(Bloomberg View) — Today’s word is linkage. For example, Iran is confirming that, in October, President Barack Obama sent supreme leader Ayatollah Ali Khamenei a letter linking ongoing nuclear talks to the two countries’ joint interests in fighting the Islamic State. At the Supreme Court, linkage is going to be just as important. The U.S. Court of Appeals for the Sixth Circuit last week essentially forced the Supreme Court to decide whether there’s a constitutional right to same-sex marriage, by refusing to recognize such a right itself. The next day, the court agreed to hear a potentially fatal legal challenge to the Affordable Care Act.
Taken together, these two cases transform the current Supreme Court term into a blockbuster — and the linkage relationship between them will be all-important.
How does linkage work at the Supreme Court? To begin with, recognize that today’s justices never speak in terms of horsetrading or logrolling from one case to another. I don’t just mean that, when asked publicly if justices might trade votes to support causes held dear by one-another, they all deny it. I mean that, even within the court itself or in private conversation with clerks and confidants, the justices would almost certainly say that no such linkage exists. Denial of linkage across unrelated cases is a kind of justices’ dogma — it would be sacrilegious, not to say heretical, for court insiders to say otherwise.
Nevertheless, linkage may exist at the level of psychology — and the justices know it. Former Justice John Paul Stevens was the master of subtle linkage. In 2008, in an important death penalty and international-law case called Medellin v. Texas, Stevens somewhat inexplicably joined the five conservative justices. Stevens wrote a separate concurrence, agreeing with the majority that the Supreme Court must not apply a decision of the International Court of Justice that purported to block the execution of a Mexican national who hadn’t been informed of his right to speak to a Mexican consular official after arrest. Stevens wrote critically that “this case presents a closer question than the Court’s opinion allows” — yet this opponent of the death penalty, respecter of international law, and then- leader of the court’s liberal faction, nevertheless abandoned the other liberals in the case.
What was going on? The overwhelmingly most likely explanation for Stevens’ opinion in the Medellin case was that it was being decided at precisely the same moment as the landmark case of Boumediene v. Bush, in which the Supreme Court extended constitutional rights to the Guantánamo Bay camp detainees. This case was of the utmost importance to Stevens, who ever since he was a law clerk to Justice Wiley Rutledge in 1948 had been committed to the idea that the government should not be able to avoid habeas corpus by holding prisoners outside the jurisdiction of any U.S. court. Stevens did not want Justice Anthony Kennedy to be subject to the criticism that he had provided the deciding conservative vote in the Medellin decision and the deciding liberal vote in the Guantánamo case. By throwing his lot with the conservatives in the Medellin decision, Stevens didn’t change the outcome in that case — but he did give Kennedy some cover to become a liberal constitutional activist in Boumediene.
Justice Kennedy, usually the court’s swing vote, will be the subject of linkage speculation this term as well.
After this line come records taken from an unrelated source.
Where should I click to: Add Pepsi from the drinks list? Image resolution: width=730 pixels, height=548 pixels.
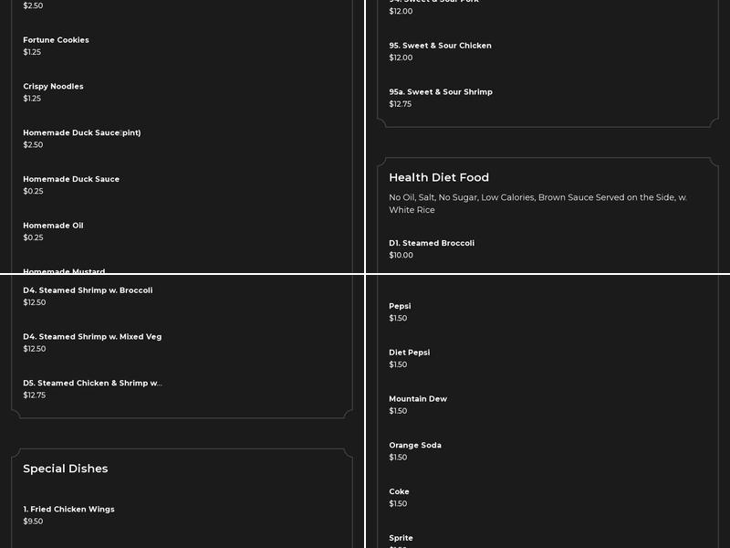tap(400, 307)
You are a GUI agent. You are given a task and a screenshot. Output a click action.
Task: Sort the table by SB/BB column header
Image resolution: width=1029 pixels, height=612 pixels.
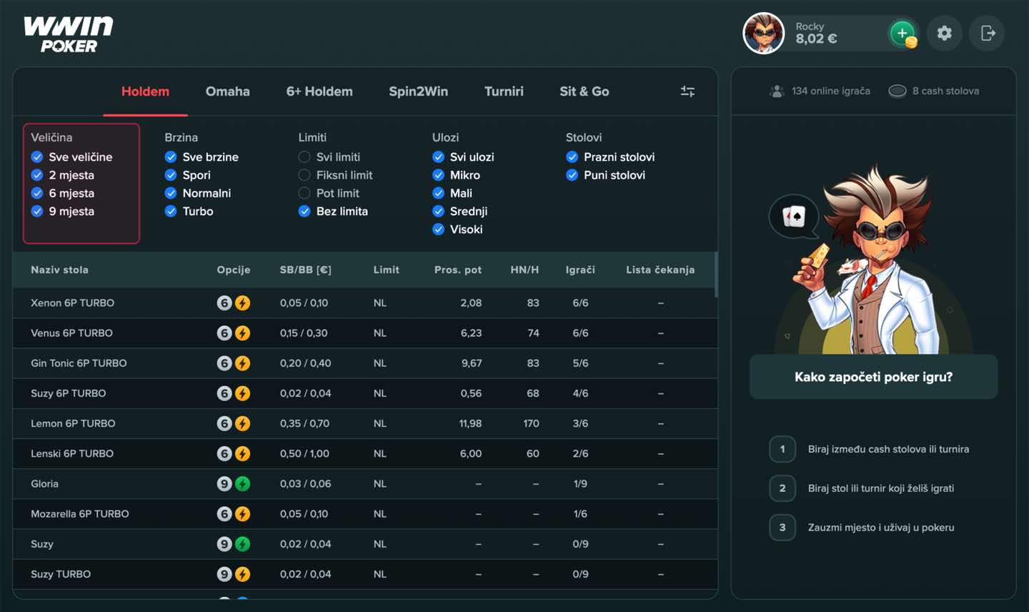tap(305, 270)
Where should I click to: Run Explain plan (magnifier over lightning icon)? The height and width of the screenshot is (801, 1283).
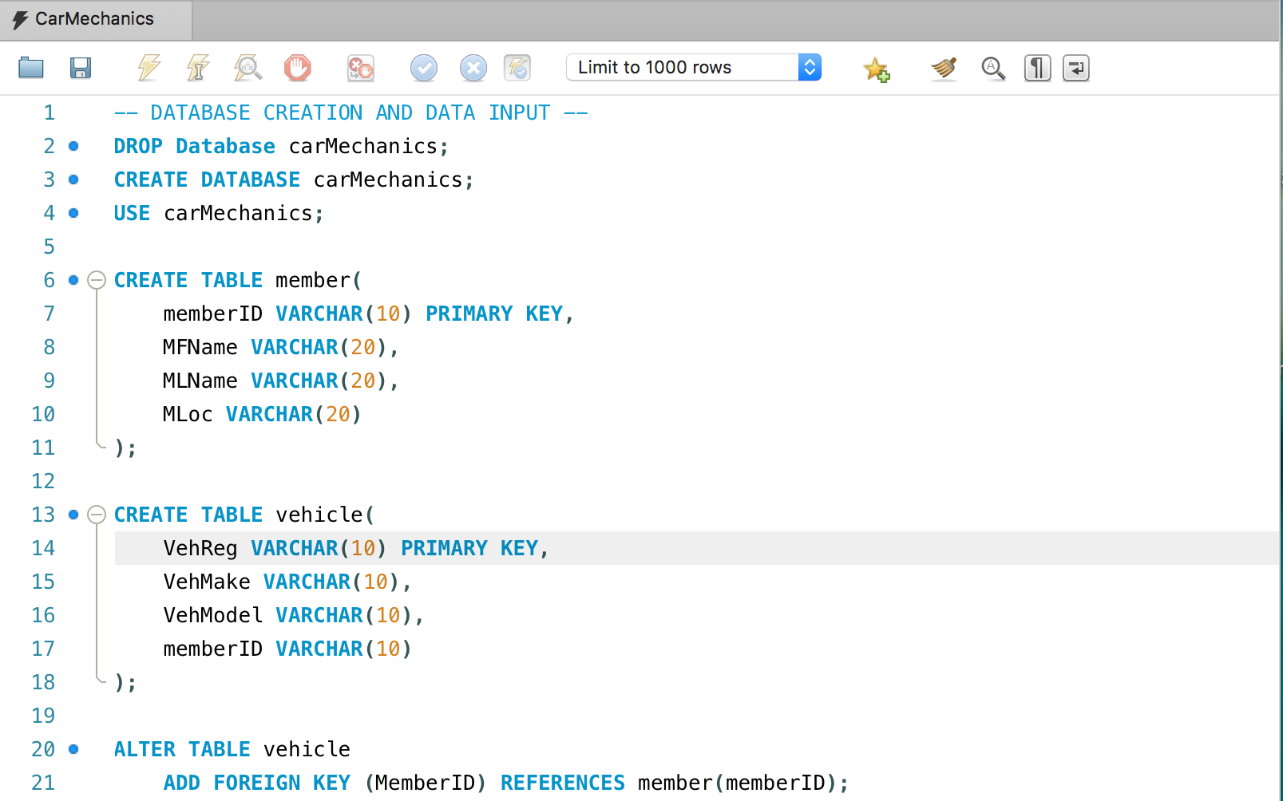247,68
Kennedy is known to be an activist liberal when it comes to gay rights, and the question whether the Supreme Court will affirm the fundamental right to marry is really just a question of whether Kennedy himself is ready to do what he was not ready to do in 2013 when he struck down the Defense of Marriage Act. Yet it’s also well recognized fact about Kennedy that he considers himself a conservative justice. It’s therefore possible to speculate that, if Kennedy issues an important liberal decision — in the case of same-sex marriage, possibly the most important one of his career — he will also try to maintain his conservative bona fides with a corresponding conservative decision.